[About this exercise]: All lines of the entries with "agent" in them must be listed.

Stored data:
--- START ---
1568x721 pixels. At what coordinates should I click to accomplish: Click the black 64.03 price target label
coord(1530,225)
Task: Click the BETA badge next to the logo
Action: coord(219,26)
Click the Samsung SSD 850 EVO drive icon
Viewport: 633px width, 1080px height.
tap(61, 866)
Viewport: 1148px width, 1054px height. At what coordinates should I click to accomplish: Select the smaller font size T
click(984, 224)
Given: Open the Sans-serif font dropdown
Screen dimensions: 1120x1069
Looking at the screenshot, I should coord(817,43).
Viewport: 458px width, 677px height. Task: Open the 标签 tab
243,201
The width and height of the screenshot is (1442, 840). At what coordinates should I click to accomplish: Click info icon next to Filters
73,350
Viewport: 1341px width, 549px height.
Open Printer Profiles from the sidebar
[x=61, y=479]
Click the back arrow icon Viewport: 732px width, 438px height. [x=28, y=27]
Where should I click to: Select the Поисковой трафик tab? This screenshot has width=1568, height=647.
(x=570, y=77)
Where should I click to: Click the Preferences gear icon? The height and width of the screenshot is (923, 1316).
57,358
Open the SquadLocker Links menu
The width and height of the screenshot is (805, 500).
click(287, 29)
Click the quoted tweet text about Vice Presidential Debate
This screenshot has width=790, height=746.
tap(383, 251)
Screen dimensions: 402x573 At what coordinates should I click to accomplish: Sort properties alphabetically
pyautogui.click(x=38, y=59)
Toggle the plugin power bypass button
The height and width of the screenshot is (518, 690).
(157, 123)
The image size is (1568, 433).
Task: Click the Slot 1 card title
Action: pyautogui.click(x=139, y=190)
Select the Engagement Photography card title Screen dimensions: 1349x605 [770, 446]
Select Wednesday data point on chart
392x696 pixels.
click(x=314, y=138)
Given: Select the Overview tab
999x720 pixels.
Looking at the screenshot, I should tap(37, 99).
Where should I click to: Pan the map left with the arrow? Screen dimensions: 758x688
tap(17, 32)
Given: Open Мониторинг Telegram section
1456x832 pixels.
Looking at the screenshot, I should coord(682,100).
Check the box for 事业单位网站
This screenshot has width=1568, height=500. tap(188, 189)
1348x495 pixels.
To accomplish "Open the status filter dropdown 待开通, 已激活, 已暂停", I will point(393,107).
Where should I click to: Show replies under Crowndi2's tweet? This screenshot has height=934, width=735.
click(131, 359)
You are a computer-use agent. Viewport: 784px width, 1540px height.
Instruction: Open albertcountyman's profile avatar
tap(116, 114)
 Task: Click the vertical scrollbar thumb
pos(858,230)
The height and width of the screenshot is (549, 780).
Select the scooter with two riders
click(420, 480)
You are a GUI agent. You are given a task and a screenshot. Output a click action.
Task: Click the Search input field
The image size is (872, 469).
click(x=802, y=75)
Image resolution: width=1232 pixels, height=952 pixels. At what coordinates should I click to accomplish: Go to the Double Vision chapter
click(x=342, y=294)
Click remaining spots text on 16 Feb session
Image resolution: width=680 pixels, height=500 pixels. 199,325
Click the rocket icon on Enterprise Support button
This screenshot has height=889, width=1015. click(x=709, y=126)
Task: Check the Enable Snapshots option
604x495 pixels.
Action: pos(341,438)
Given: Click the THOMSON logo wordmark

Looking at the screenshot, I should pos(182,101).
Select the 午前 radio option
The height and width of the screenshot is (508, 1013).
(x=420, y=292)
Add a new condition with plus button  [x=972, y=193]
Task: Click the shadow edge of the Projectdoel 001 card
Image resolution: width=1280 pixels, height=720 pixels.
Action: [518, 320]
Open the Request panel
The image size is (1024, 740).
--- END ---
[Answer section]:
You are a computer-use agent. Viewport: 784px width, 1540px height.
You are a GUI agent. You are given a task and a screenshot. Output a click action.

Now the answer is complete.